I'm sure this going to garner the usual mix of "depends on the source material" and "you-must-only-do-it-this-way" responses, but I've been recently experimenting with various mastering techniques for material intended for film trailers (and this is extreme stuff, no mid-scooped orchestral stuff, but hard, in-your-face sound design electronic stuff where each sound has loads of high and low spikes in it). I'll preface this by saying I'm not a mastering engineer, but I've read a lot and asked a lot of questions of some serious mastering engineers, so I'm not a mastering idiot either...

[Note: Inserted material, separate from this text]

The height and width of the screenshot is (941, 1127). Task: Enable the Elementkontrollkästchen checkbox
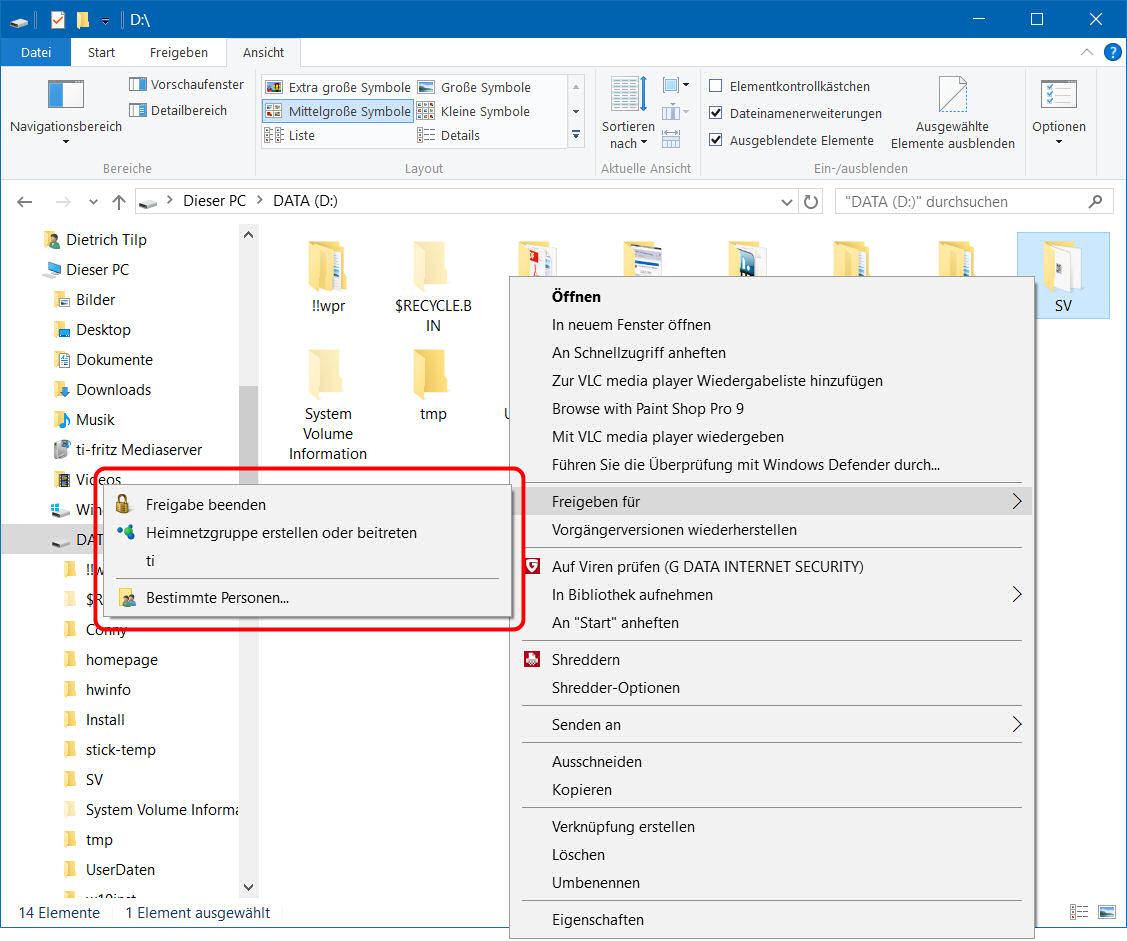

Here's the question: if you're dividing up eq duties between a dedicated high-low shelving eq (Pultec style, lets say, though in this case, it's a mastering eq plugin) and an eq boosting and cutting specific frequencies in the mids and low-mids, would you typically put the Pultec-style before or after the mid/low-mid eq? And compression: before or after eq (which eq)?

My instinct WAS to run my chain like this: compressor (parallel comp)>eq mid & low-mid>Pultec "smile">limiter.

However, I recently rewired my studio and discovered I liked this set-up better: eq boosting (API 5500)>API 2500>parallel blender RJR custom>DDMF LP10 eq plugin set to low-phase setting/ Pultec-style low-high boost/shelf> FabFilter Pro-L limiter to just barely control peaks.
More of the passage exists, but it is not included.